On July 4, when Ondrej Hudák responded to Dušan K.'s call, Róbert Gunár was already at home in bed. People who say they witnessed the incident say that Hudák hauled Sendrei out of his home, and "in front of screaming kids and women gave him a brutal beating."
A 50 year-old village dweller recalled that on the morning of July 5, Róbert Gunár had begun shouting in public that he was going to kill Ondrej Hudák. "In the past he had chased people in the village with an axe, so we knew his threats had to be taken seriously, and we warned the mayor," the resident said.
But before Róbert Gunár could make good on his threats, his father paid a visit to the mayor in the late afternoon to complain of the younger Hudák's beating of his son. "He went there in peace, he just wanted to ask why Róbert had been beaten like that," said Blažena Sendreiová, Karol Sendrei's widow.
At this point, in the witness accounts, the memories of the white and Roma onlookers begin to diverge, with the white Slovaks who saw the ensuing encounter saying that Karol Sendrei was "aggressive and drunk". However, all agree that Mayor Hudák struck Sendrei in the face after the latter entered his front yard, and that Ondrej Hudák, off-duty and returning from a work-out at the gym, joined the fracas and began beating Karol Sendrei as well. Then the mayor's wife says she called the police, while Mayor Hudák held the elder Sendrei down to prevent him from escaping.
Blažena Sendreiová remembers the horror she felt when she heard her husband was being beaten up by the Hudák menfolk. "The neighbours told me he was being beaten, so I ran over there with my sons," she remembers. "When we got there, my husband was lying on his stomach. His head was covered in blood, and he didn't have a tooth in his mouth. I wanted to take him home, but the mayor wouldn't let me, he said we had to wait for the police."
The Sendrei sons added that they had then broken down the mayor's fence and entered the fray after he had threatened to kill Karol Sendrei.
Blažena Sendreiová adds that when the Revuca police arrived, they had begun beating Róbert Gunár and Peter Sendrei with their night sticks. "They beat them, in front of people and children, they kicked them in the heads and backs.
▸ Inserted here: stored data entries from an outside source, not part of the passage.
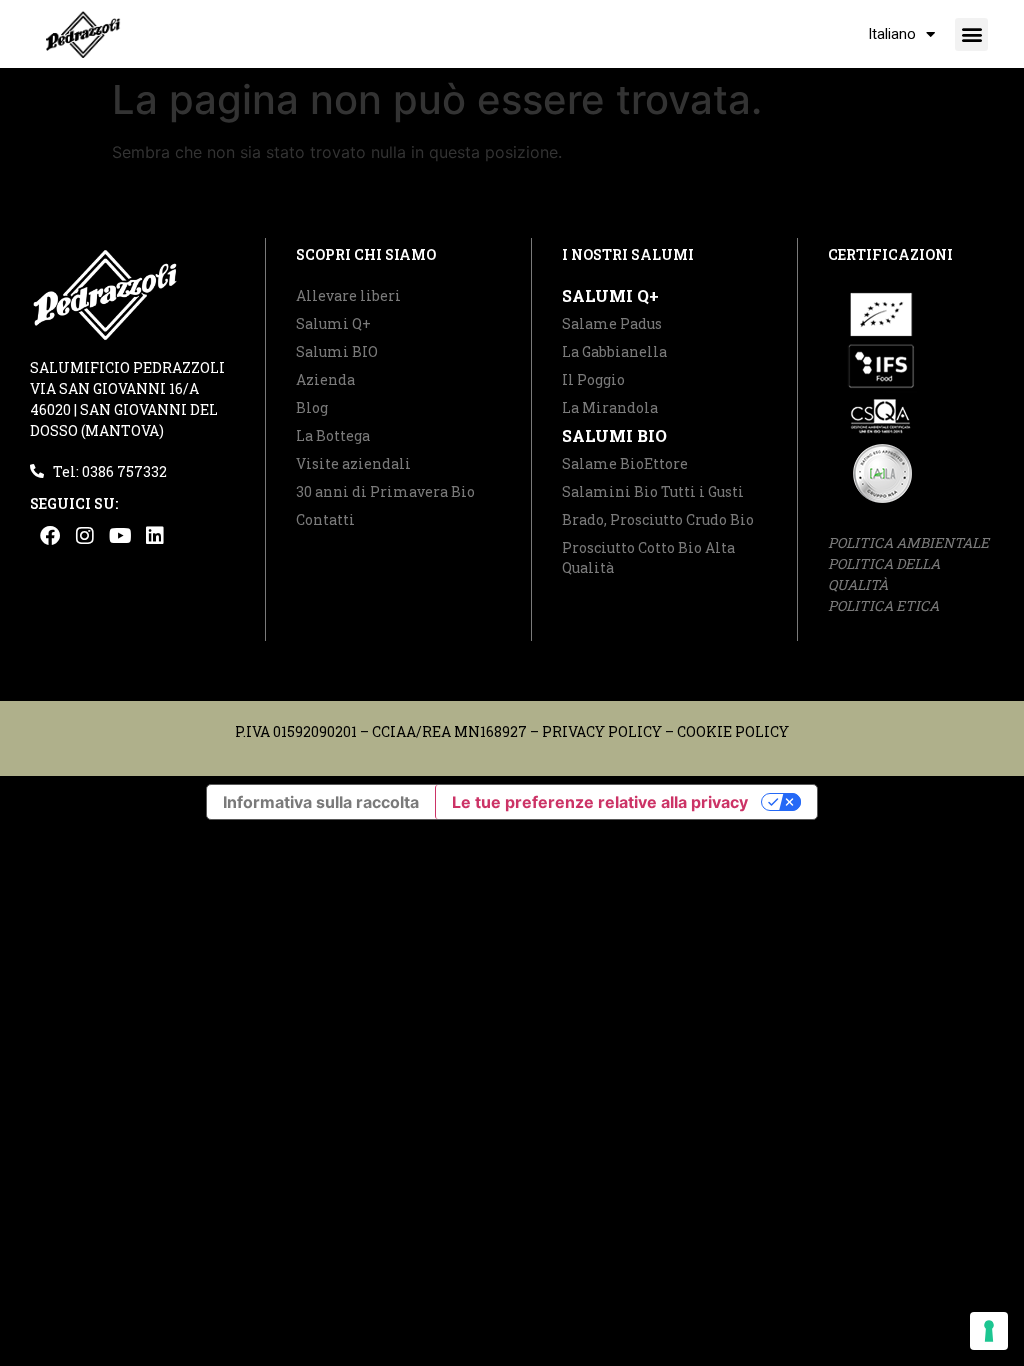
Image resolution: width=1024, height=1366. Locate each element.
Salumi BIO (337, 351)
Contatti (325, 519)
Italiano (892, 34)
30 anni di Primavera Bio (385, 491)
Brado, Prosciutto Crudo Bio (658, 519)
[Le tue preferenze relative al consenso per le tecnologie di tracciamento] (989, 1331)
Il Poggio (593, 379)
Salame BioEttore (625, 463)
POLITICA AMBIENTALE (908, 542)
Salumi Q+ (333, 323)
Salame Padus (612, 323)
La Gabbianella (614, 351)
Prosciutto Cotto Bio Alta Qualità (648, 557)
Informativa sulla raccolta (321, 802)
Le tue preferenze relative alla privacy (600, 802)
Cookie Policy (733, 731)
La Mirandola (610, 407)
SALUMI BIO (614, 435)
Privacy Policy (602, 731)
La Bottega (333, 435)
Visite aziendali (353, 463)
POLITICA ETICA (883, 605)
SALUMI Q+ (610, 295)
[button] (971, 34)
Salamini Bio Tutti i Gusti (653, 491)
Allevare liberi (348, 295)
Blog (312, 407)
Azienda (325, 379)
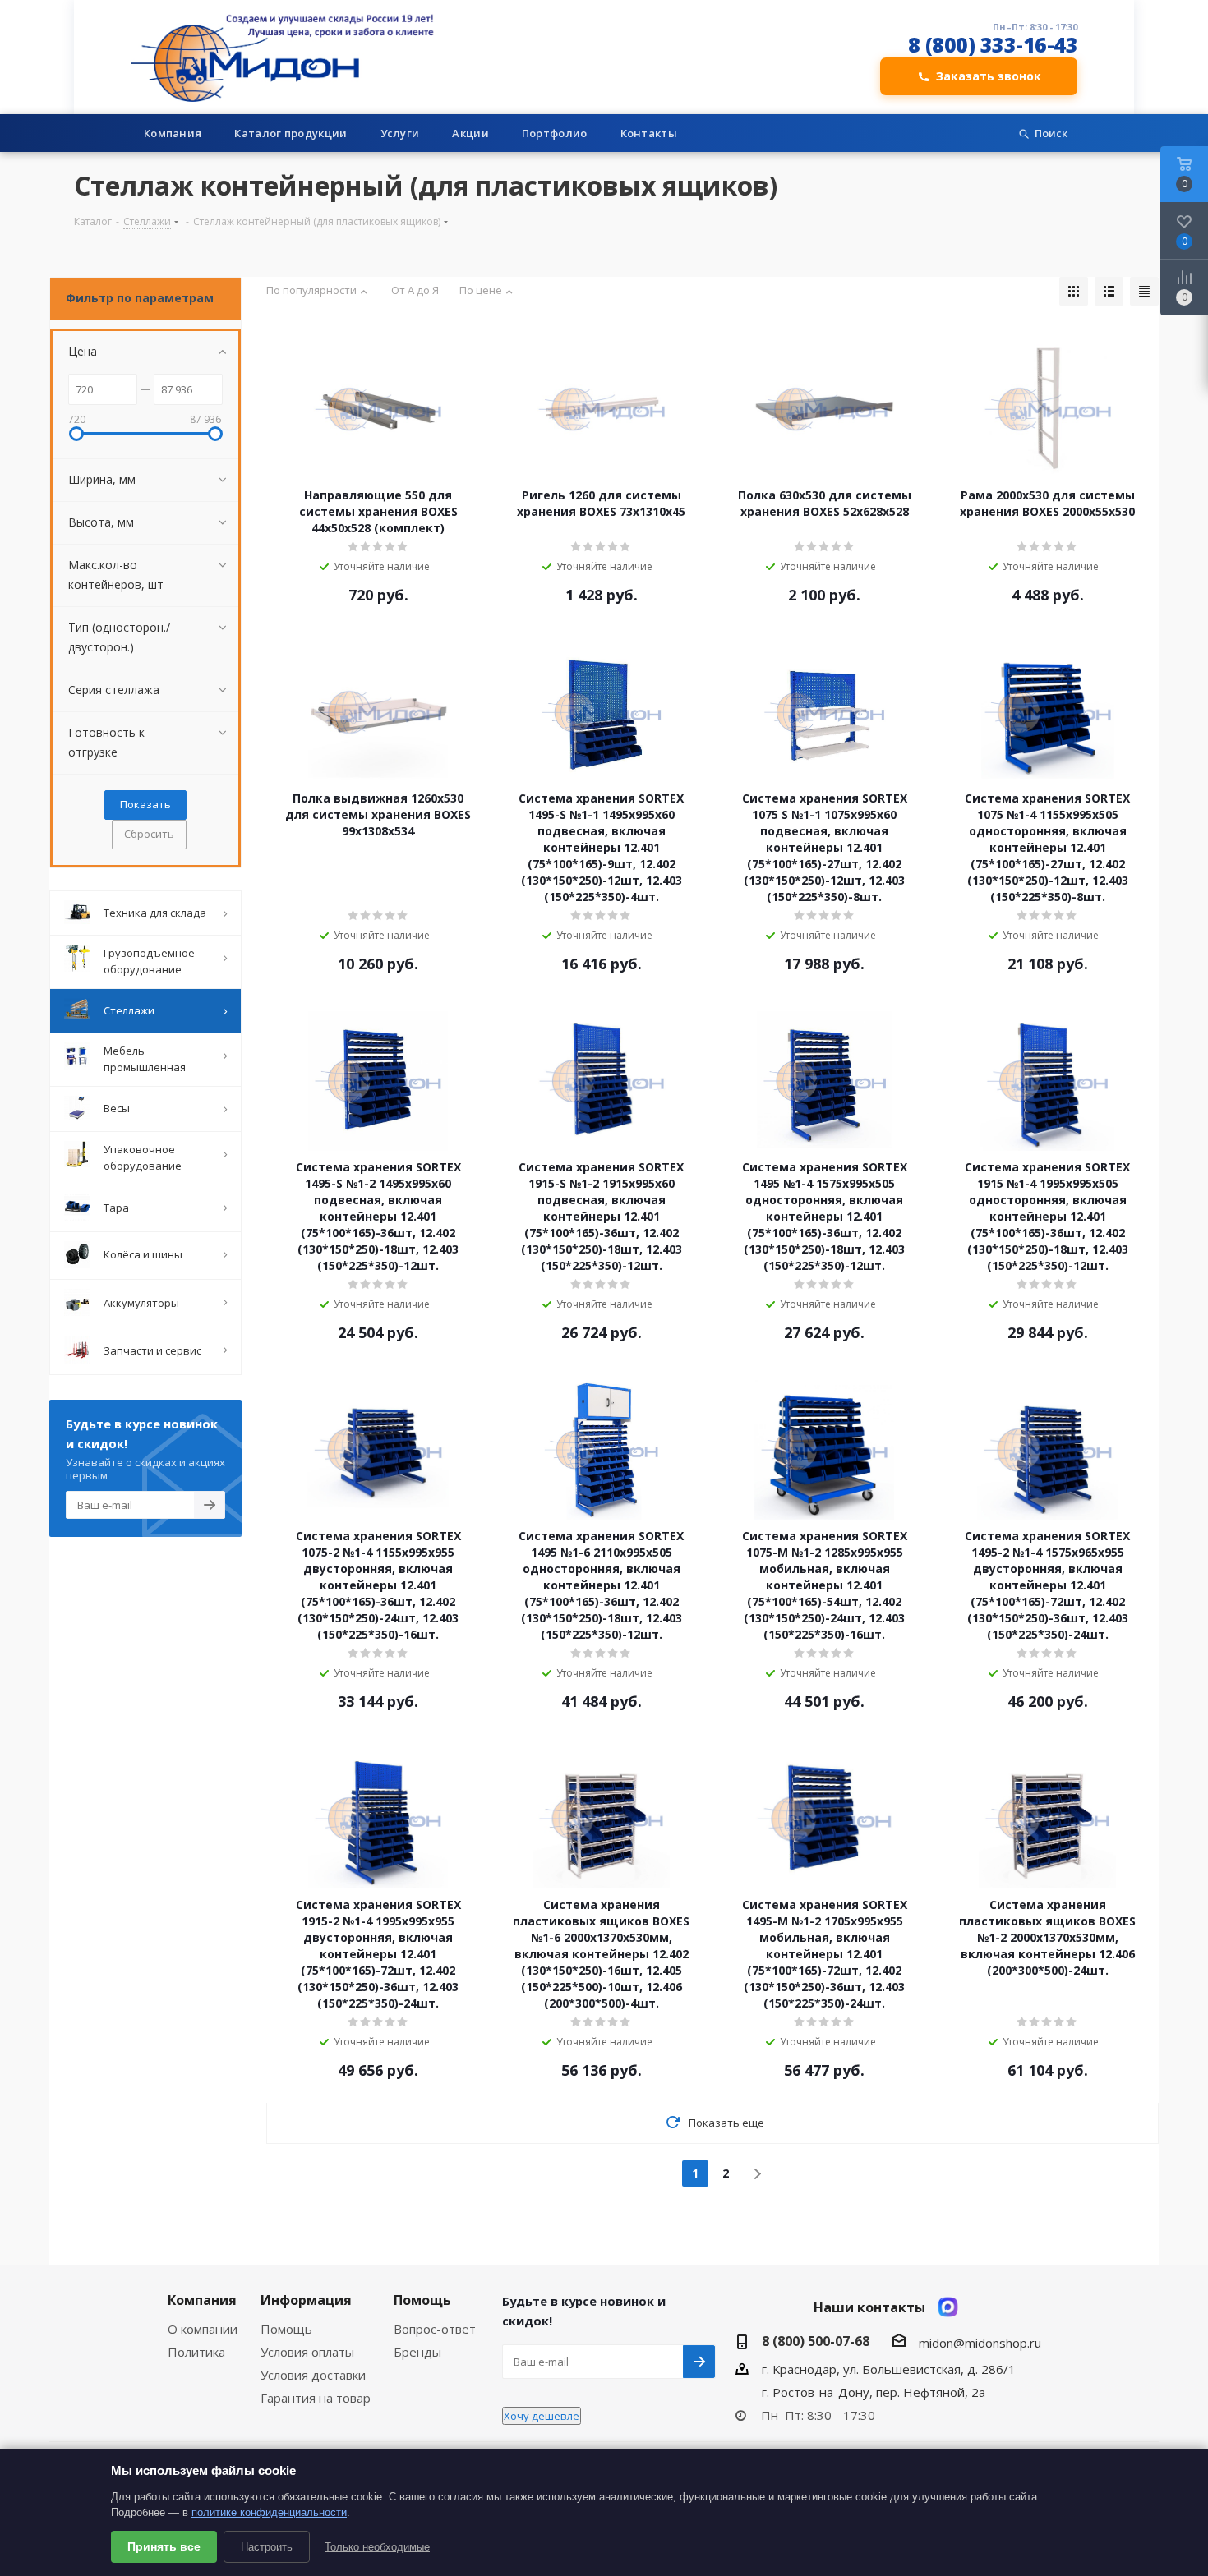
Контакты (648, 133)
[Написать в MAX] (948, 2307)
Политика (196, 2352)
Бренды (417, 2352)
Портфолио (555, 133)
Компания (172, 133)
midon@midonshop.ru (980, 2342)
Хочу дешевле (541, 2415)
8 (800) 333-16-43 (993, 44)
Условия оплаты (307, 2352)
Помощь (286, 2329)
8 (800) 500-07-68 (815, 2341)
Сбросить (149, 833)
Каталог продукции (290, 133)
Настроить (267, 2547)
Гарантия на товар (316, 2398)
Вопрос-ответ (435, 2329)
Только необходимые (377, 2547)
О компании (202, 2329)
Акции (470, 133)
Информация (306, 2300)
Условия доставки (313, 2375)
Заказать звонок (988, 76)
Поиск (1051, 133)
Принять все (164, 2546)
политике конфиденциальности (269, 2512)
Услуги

Then they put them all - my husband half-dead - into the back of the car and left."
For some Magnezitovce Roma, the case is clear - Karol Sendrei received his mortal wounds during the encounter at the mayor's house. But for the white community, which has got up a petition in support of Hudák Sr., and for at least half the Roma, it was the police who must have inflicted the main damage.
With Interior Minister Ivan Šimko promising to take personal charge of the investigation, and the government releasing a statement expressing "profound sorrow" at the incident, the court system is under tremendous pressure to act quickly and decisively.
But the July 10 funeral for Karol Sendrei was not attended by a single cabinet member, and the 200 Roma in the funeral cortege made promises ranging from passive resistance of racial discrimination, to emigration and complaints lodged at international courts.
Whoever killed Karol Sendrei, one thing is sure - Magnezitovce's prided racial harmony has been irreparably damaged.
"The whites trample on our human rights, they put us down. We want to leave this country," said a 56 year-old Roma who called himself Samko.
"Let the European Union take our gypsies. We'll even pay them to do it," said Samko's 50 year-old white neighbour.